Il s'est enfin déclaré disposé à étudier à nouveau, s'il en était besoin, l'opportunité de modifier le statut de 1957.

M. Ivan Renar a souhaité à son tour savoir où en était la réflexion sur l'évolution éventuelle du statut. Il a noté que la crise de la nouvelle économie mettait en évidence la fragilité des projets de développement précédemment élaborés. Il a souhaité avoir des précisions sur l'alternance des phases de rigueur et de laxisme dans la gestion passée de l'Agence.

Il a estimé que le personnel de celle-ci restait son premier atout et a souhaité être informé de l'état des relations sociales dans l'entreprise ainsi que de la façon dont le personnel accueille les projets de rajeunissement et de redéploiement des effectifs.

M. André Maman a demandé ce qui permettait de juger la crise de confiance entre les pouvoirs publics et le personnel terminée. Il a souhaité avoir des précisions sur les différences de positionnement commercial entre la firme Bloomberg et l'AFP.

M. Adrien Gouteyron, président, a enfin demandé de quelle façon était envisagé le développement soutenu de l'information économique alors que l'AFP a déjà été devancée par ses principaux concurrents sur ce marché.

→ Données fournies:
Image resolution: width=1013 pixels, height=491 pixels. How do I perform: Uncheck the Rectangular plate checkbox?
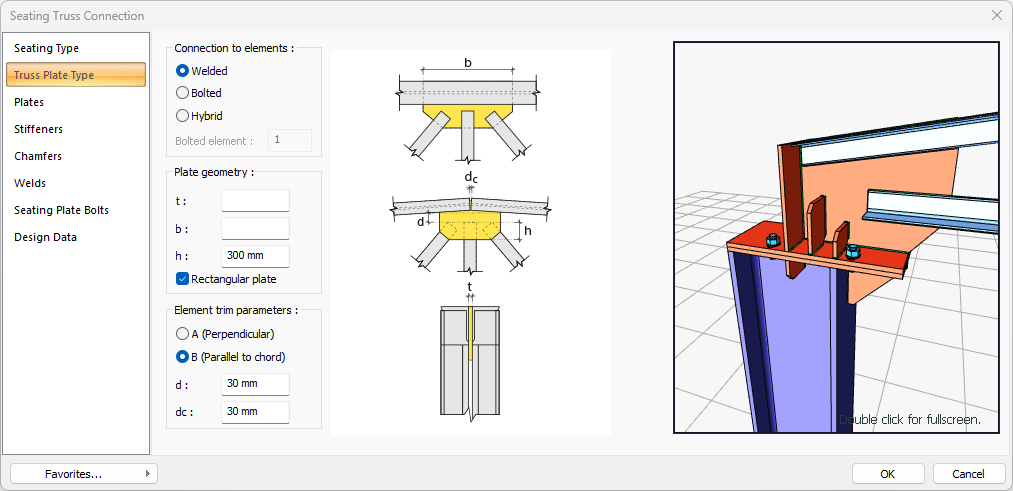click(183, 279)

→ Consigne: Dans le texte fourni, avec quelle firme M. André Maman veut-il comparer le positionnement commercial de l'AFP, s'il vous plaît ?

→ Solution: La firme Bloomberg.